You likely have heard about the new shift in the credit card industry from magnetic strip to EMV chip cards. These cards have a small chip in them that facilitates communication to the payment card company in place of the magnetic strip technology that has been the industry standard for 25+ years. Historically, the motivating factor in large data breaches has been static data associated with payment cards. Once a thief breaks whatever security measure are in place and clones the magnetic strip of unsuspecting card holders that clone can be used over and over again which turn the fruits of the hacker’s labor into cash.
That is about to change once the swipe is replaced with the dip. The major security benefit of EMV is that every time you make a purchase, a new unique transaction ID is used to facilitate the transaction with the retailer. That transaction ID is unique to that sale and will never be used again, making the data retained by the retailer useless to a hacker. This payment model is the same deployed by mobile payment services like Android Pay, Apple Pay, and Samsung Pay. The difference between these three lies in how the information is transferred to the Point of Sale machine but the payment model of unique payment ID numbers is shared among them.

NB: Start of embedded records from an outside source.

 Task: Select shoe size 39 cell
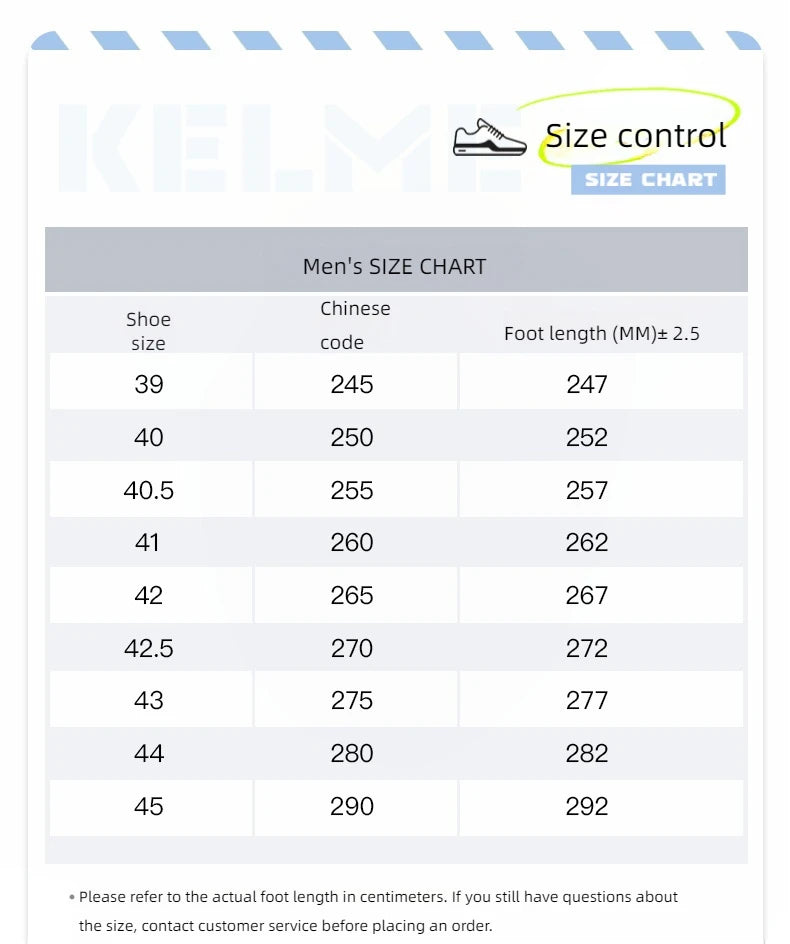click(149, 384)
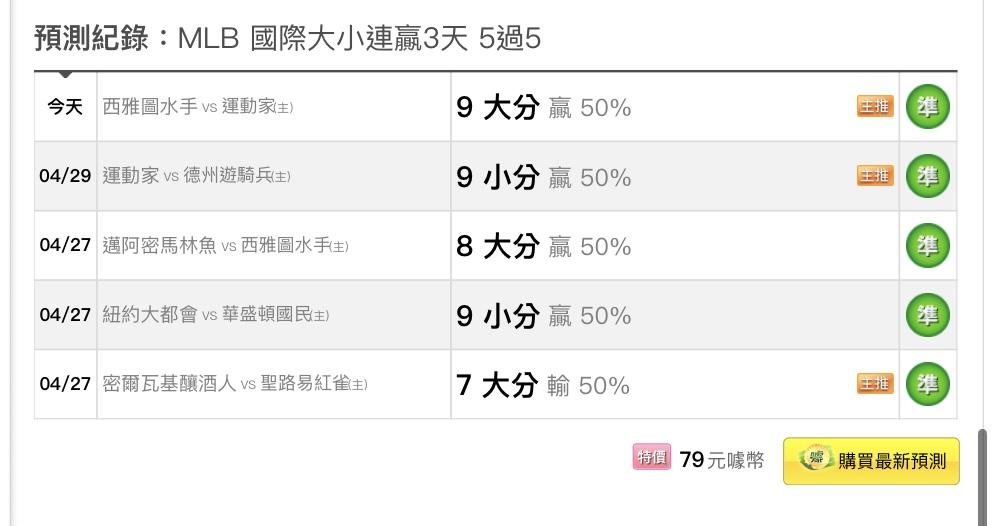The image size is (996, 526).
Task: Click the 主推 badge in the 04/29 row
Action: pyautogui.click(x=875, y=175)
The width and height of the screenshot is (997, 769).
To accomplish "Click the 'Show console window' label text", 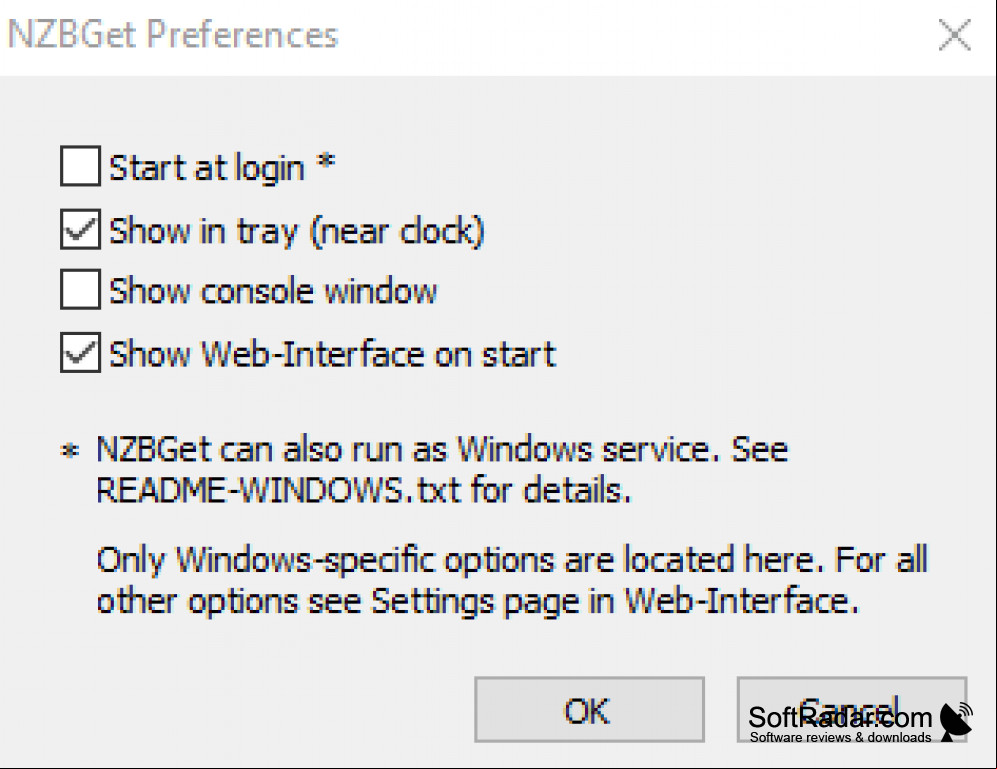I will (273, 291).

There will continue to be security risks, and EMV is not a cure-all pill. It does nothing to improve the security of online payments and not all retailers will have EMV POS machines at launch, leaving those retailers not only vulnerable, but heavy targets for hackers. Expect breaches aimed at smaller retail operations that do not have the means to upgrade their equipment at launch because EMV enabled cards can still be swiped if a POS machine is not able to process EMV payments. Europe has been using EMV for several years and credit card fraud has dropped by as much 80%, so it is clearly a step in the right direction.